Changing a metaphor is a dangerous thing. Like learning to drive on the wrong side of the road. If you drove cars with manual stick shifts, you'll know how hard it is to change gears with your right hand instead of your left after doing so for the last 20 years.

Thursday, March 22, 2012

Workflow for Genius

I really enjoyed the latest John Maxwell article on think. I've always believed that we are defined by our ideas and our ideals. The article talks about thinking your way to the top. I particularly liked the steps to make your ideas fly.

1) Find a place to think your thoughts
2) Find a place to shape your thoughts
3) Find a place to stretch your thoughts
4) Find a place to land your thoughts
5) Find a place to fly your thoughts.

Think, shape, stretch, land and fly. An amazing workflow to genius

He also shares several gems from the smart and famous.

"No problem can withstand the assault of sustained thinking." ~ Voltaire

"Too often we...enjoy the comfort of opinion without the discomfort of thought." ~ John F. Kennedy

"If everyone is thinking alike, then somebody isn't thinking." ~ George S. Patton

"Mental fight means thinking against the current, not with it." ~ Viriginia Woolf

Saturday, March 10, 2012

My Goodbye to TheGoodBlogs

We finally shut TheGoodBlogs website down today. It's been a really interesting 6 years. We started coding in July 2006. Back then, Twitter had just launched with a horrendous interface with Google Adsense ads. Facebook was still focused on college and school kids. Reddit was relatively unknown and MySpace was king of the hill as was Wordpress and Typepad. The words Groupon, Pinterest, Tumblr didn't exist. There were no iPhones and Android had just been acquired by Google.

Back in 2006, blogging was the de facto method for self-expression. Companies began using it as a medium to reach their users. It was then the stream of web consciousness. We were part of that, like MyBlogLog and other widgets, fought for a piece of real-estate on your blog. We were all about promoting blogs and bloggers and connecting each other in the blogosphere. I think we did that incredibly well, our widget was seen millions of times and the phrase, 'I found you through TheGoodBlogs' was often found in blog comments.

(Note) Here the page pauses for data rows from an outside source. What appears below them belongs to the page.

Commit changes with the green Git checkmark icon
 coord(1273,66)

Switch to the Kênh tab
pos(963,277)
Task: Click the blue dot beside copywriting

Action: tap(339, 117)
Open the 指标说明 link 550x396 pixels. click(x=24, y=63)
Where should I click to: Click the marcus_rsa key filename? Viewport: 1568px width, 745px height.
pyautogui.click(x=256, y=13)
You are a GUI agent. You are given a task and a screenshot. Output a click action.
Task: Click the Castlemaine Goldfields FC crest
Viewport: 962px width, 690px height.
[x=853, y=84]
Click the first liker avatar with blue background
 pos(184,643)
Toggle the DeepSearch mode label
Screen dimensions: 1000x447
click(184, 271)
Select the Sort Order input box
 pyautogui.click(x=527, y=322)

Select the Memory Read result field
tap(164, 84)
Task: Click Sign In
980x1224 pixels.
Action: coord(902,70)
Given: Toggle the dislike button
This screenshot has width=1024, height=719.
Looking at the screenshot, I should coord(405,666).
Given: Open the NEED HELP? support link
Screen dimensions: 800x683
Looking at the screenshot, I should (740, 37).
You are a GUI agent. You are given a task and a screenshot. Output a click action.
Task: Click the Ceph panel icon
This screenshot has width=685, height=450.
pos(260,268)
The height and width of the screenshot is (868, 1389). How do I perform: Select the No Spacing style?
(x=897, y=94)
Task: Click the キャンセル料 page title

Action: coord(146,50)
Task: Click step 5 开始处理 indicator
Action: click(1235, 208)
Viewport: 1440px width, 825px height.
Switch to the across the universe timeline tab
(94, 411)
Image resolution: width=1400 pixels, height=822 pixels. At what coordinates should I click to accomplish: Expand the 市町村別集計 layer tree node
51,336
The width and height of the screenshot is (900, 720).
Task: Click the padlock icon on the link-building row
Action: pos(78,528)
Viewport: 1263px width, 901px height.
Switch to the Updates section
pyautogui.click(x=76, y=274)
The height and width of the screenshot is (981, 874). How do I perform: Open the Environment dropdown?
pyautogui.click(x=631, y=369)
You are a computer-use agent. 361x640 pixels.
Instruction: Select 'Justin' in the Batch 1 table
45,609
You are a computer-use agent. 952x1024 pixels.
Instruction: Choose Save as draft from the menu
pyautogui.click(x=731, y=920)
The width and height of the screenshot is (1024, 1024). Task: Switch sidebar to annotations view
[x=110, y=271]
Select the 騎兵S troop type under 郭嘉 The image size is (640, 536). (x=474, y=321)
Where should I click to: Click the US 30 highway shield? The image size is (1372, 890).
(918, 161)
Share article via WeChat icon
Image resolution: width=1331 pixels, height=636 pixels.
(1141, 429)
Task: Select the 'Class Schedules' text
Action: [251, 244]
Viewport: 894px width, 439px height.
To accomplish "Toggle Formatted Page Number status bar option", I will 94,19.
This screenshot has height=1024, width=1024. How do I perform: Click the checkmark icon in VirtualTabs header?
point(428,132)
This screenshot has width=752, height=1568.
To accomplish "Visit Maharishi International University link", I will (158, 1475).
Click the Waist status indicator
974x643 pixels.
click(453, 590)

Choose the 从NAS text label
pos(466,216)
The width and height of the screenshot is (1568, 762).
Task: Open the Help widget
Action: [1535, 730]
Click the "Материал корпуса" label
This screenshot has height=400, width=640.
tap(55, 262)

I laughed with the Moms and their amazing blogs and learned much from the marketing and business blogs. The art blogs showed me all about human creativity. Alas, altruism is not a business model but we kept the site alive, probably longer than we should have.

Today, blogging continues to be a resource for sharing but it has to compete with social networks like Facebook, Reddit and Twitter. Even for geeks, while there are many blogs describing coding techniques for iPhones etc, much of that information is now unstructured, dynamic and found on sites like StackOverflow.

The web has changed. Blogging is still important but perhaps a little less so than it used to be. Today, the sheer volume of information that flows through the web means that we can only swallow smaller pieces, packaged as Facebook comments, 140 character Tweets. Today, we live in a world of soundbites.

TheGoodBlogs website is no longer as relevant in the digital world today and hence we have taken the painful and personal decision to shut it down. TheGoodBlogs, the company and the founders (Tealeaf and TheIdeaDude) are very much alive. As the digital world around us changes, we must reinvent ourselves before we too become irrelevant.

As they say in the classics, TheGoodBlogs is dead, long live TheGoodBlogs.